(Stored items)
Content starts

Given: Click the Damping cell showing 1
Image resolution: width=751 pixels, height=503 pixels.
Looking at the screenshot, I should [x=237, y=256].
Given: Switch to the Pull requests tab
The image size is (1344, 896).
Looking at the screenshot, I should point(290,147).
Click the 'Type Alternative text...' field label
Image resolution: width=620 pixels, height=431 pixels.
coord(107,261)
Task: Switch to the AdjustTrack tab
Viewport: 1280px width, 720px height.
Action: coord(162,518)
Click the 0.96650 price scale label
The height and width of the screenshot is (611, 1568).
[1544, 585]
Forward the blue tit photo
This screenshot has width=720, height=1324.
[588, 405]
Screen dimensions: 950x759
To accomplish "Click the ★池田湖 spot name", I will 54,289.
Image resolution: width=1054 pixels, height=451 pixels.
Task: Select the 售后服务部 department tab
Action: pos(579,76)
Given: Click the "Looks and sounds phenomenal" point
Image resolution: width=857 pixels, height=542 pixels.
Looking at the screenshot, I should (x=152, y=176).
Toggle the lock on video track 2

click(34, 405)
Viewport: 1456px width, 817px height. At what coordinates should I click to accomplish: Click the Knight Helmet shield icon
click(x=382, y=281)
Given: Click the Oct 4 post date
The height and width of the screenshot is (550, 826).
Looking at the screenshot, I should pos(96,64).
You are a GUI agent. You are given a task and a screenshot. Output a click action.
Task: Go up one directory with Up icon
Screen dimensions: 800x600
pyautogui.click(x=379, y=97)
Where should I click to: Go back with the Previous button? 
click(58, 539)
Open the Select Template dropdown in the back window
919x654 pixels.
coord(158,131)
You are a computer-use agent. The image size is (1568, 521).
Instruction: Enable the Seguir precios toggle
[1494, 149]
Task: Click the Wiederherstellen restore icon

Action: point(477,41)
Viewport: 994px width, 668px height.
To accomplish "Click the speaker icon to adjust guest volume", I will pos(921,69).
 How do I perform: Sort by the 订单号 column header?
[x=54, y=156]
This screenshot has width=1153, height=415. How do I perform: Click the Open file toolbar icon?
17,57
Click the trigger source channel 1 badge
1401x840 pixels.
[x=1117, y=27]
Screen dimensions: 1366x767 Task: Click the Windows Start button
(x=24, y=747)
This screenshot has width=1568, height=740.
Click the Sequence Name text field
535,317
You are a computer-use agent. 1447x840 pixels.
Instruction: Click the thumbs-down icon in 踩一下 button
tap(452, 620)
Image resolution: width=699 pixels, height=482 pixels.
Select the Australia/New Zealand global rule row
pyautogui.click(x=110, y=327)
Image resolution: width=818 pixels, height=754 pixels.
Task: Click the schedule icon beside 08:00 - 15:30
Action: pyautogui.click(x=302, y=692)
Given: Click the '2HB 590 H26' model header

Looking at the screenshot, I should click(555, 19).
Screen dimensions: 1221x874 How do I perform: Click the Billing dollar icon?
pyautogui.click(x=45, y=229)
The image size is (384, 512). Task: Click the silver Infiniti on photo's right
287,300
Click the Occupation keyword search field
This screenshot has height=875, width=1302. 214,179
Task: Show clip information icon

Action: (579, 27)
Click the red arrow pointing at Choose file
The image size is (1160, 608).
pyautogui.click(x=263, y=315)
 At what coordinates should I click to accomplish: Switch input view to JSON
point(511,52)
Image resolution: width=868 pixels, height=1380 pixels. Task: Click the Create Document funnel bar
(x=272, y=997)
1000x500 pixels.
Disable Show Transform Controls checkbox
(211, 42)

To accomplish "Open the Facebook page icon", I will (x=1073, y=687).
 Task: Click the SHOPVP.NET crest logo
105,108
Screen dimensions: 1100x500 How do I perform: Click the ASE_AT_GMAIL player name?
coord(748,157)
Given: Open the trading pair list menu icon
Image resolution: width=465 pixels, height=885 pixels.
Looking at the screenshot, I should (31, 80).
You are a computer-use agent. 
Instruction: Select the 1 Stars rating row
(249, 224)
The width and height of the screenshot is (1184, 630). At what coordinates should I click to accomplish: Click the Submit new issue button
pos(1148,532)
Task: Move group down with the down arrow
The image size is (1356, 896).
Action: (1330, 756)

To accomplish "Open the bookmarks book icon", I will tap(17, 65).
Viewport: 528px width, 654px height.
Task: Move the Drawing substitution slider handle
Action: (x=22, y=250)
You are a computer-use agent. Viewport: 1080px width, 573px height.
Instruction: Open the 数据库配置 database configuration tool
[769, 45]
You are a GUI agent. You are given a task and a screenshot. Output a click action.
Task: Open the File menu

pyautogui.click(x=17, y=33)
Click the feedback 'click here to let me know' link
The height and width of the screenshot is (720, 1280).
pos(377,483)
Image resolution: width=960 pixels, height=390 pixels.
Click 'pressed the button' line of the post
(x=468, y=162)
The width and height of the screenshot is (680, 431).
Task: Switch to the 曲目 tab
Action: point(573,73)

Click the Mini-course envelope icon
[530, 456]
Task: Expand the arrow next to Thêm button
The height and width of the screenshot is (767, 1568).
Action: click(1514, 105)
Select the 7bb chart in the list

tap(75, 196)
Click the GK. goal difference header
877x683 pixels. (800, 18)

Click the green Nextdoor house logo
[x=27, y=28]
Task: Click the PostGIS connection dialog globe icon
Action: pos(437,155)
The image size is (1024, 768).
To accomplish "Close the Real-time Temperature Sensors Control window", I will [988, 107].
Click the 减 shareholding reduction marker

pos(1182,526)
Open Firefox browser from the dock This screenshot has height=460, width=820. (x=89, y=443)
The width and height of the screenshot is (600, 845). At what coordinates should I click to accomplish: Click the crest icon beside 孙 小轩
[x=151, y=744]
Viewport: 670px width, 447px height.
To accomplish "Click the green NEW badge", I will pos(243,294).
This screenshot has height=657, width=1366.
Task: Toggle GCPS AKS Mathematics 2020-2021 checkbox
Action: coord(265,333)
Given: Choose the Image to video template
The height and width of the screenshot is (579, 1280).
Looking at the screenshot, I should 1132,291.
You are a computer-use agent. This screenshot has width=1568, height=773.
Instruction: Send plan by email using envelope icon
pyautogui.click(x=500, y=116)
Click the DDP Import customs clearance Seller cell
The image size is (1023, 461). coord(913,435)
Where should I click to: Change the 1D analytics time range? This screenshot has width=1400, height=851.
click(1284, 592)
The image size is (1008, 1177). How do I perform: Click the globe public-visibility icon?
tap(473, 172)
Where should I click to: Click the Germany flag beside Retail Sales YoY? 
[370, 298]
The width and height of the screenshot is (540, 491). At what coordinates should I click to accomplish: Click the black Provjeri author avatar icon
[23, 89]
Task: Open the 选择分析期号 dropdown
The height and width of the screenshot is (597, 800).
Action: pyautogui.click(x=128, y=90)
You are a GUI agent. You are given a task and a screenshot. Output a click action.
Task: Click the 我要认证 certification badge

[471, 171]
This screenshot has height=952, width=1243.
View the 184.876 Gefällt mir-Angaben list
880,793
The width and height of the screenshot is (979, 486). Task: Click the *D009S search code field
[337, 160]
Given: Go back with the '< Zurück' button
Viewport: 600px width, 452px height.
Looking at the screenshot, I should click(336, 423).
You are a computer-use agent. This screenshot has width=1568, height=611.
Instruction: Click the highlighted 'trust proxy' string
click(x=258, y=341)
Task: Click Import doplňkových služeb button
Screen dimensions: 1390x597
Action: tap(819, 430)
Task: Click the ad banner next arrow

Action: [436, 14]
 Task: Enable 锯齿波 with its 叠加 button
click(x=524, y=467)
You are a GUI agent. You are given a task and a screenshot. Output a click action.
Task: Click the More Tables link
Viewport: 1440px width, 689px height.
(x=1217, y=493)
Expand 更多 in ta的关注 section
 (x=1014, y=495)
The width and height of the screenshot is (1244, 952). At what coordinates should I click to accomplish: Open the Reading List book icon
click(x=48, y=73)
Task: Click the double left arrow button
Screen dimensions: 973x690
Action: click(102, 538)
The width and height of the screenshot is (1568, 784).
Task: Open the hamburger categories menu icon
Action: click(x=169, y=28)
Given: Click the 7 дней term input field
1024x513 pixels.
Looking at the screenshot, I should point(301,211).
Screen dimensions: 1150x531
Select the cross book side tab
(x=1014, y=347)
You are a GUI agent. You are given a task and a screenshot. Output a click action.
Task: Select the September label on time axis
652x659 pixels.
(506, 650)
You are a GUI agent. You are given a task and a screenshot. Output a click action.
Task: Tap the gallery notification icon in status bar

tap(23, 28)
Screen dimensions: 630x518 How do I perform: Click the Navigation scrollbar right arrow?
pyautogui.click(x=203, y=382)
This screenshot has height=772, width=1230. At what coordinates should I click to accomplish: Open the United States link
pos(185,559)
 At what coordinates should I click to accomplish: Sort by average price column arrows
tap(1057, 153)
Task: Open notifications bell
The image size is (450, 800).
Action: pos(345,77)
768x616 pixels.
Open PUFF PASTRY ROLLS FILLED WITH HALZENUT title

Content ends

▶ _EXERCISE REQUIREMENTS_: Lines above with "Choose" in them are the ones to copy.

▶ _TASK SOLUTION_:
Click the red arrow pointing at Choose file
Given: Choose the Image to video template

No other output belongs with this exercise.